Bug 1535438

Summary: Take full lock on files in 3 way replication
Product: [Community] GlusterFS Reporter: Karthik U S <ksubrahm>
Component: replicateAssignee: Karthik U S <ksubrahm>
Status: CLOSED CURRENTRELEASE QA Contact:
Severity: unspecified Docs Contact:
Priority: unspecified    
Version: 3.13CC: bugs, pkarampu, ravishankar
Target Milestone: ---   
Target Release: ---   
Hardware: Unspecified   
OS: Unspecified   
Whiteboard:
Fixed In Version: glusterfs-4.0.0 Doc Type: If docs needed, set a value
Doc Text:
Story Points: ---
Clone Of:
: 1536257 (view as bug list) Environment:
Last Closed: 2018-01-23 21:37:57 UTC Type: Bug
Regression: --- Mount Type: ---
Documentation: --- CRM:
Verified Versions: Category: ---
oVirt Team: --- RHEL 7.3 requirements from Atomic Host:
Cloudforms Team: --- Target Upstream Version:
Embargoed:
Bug Depends On:    
Bug Blocks: 1536257, 1552414    

Description Karthik U S 2018-01-17 11:57:46 UTC
Description of problem:

Need a way to take full lock on files in replica 3 volume, which helps to prevent the files going to split brain.
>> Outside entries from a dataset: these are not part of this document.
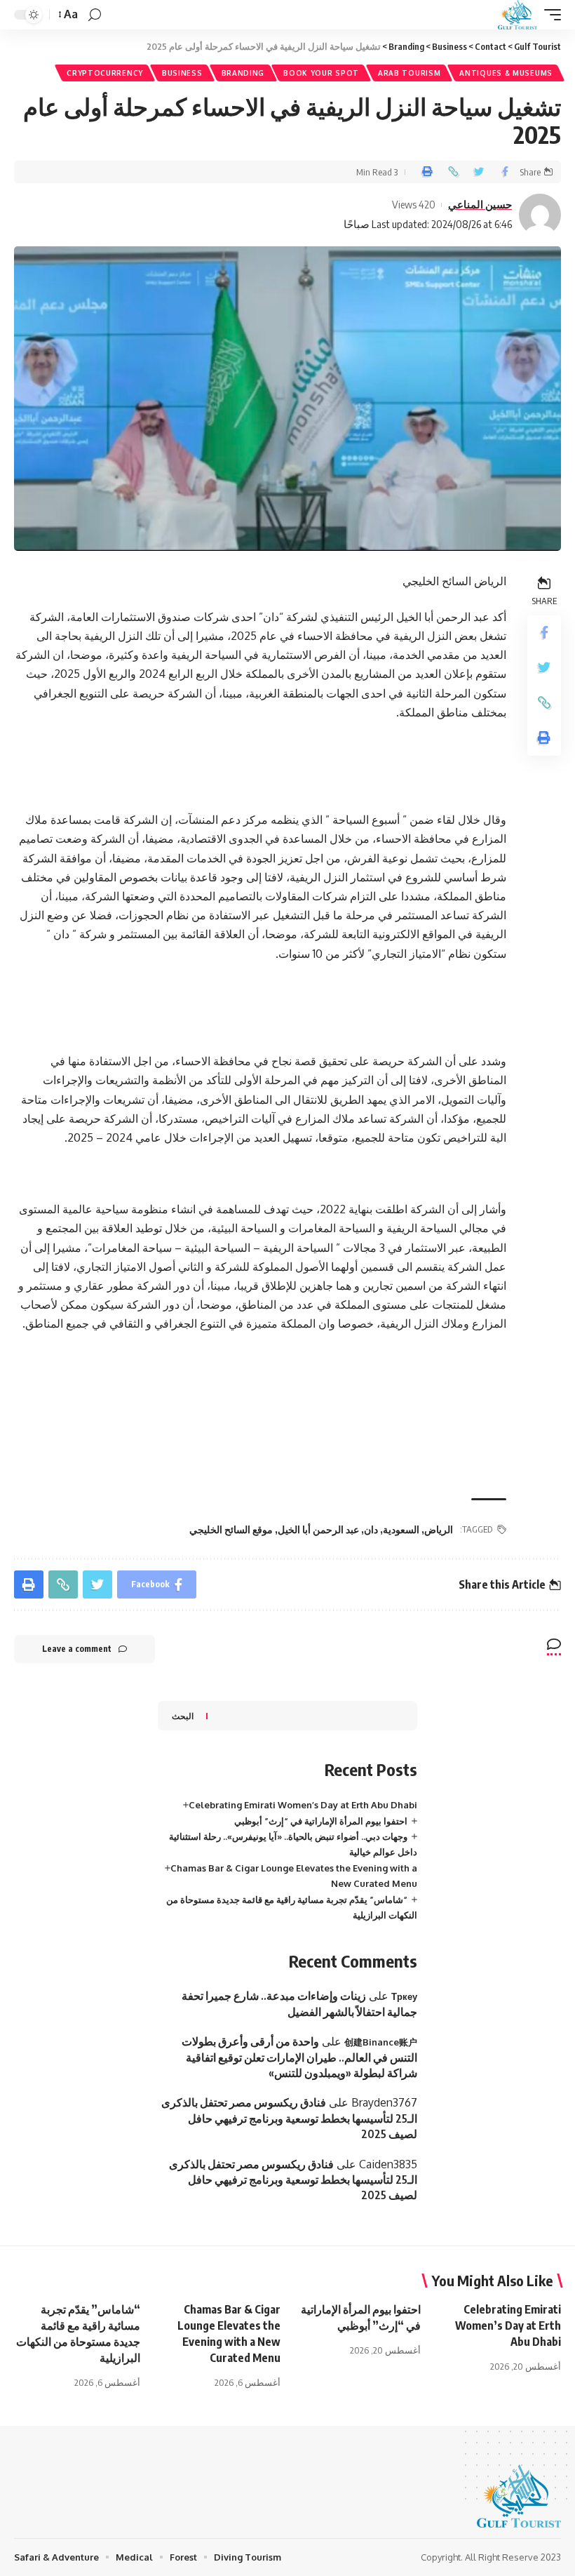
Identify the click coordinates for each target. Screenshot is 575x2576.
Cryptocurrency (105, 73)
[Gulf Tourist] (517, 14)
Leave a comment (76, 1648)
Version-Release number of selected component (if applicable):


How reproducible:


Steps to Reproduce:
1.
2.
3.

Actual results:


Expected results:


Additional info:

Comment 1 Worker Ant 2018-01-17 12:13:35 UTC
REVIEW: https://review.gluster.org/19218 (cluster/afr: Adding option to take full file lock) posted (#1) for review on master by Karthik U S

Comment 2 Worker Ant 2018-01-19 00:15:53 UTC
COMMIT: https://review.gluster.org/19218 committed in master by \"Karthik U S\" <ksubrahm> with a commit message- cluster/afr: Adding option to take full file lock

Problem:
In replica 3 volumes there is a possibilities of ending up in split
brain scenario, when multiple clients writing data on the same file
at non overlapping regions in parallel.

Scenario:
- Initially all the copies are good and all the clients gets the value
  of data readables as all good.
- Client C0 performs write W1 which fails on brick B0 and succeeds on
  other two bricks.
- C1 performs write W2 which fails on B1 and succeeds on other two bricks.
- C2 performs write W3 which fails on B2 and succeeds on other two bricks.
- All the 3 writes above happen in parallel and fall on different ranges
  so afr takes granular locks and all the writes are performed in parallel.
  Since each client had data-readables as good, it does not see
  file going into split-brain in the in_flight_split_brain check, hence
  performs the post-op marking the pending xattrs. Now all the bricks
  are being blamed by each other, ending up in split-brain.

Fix:
Have an option to take either full lock or range lock on files while
doing data transactions, to prevent the possibility of ending up in
split brains. With this change, by default the files will take full
lock while doing IO. If you want to make use of the old range lock
change the value of "cluster.full-lock" to "no".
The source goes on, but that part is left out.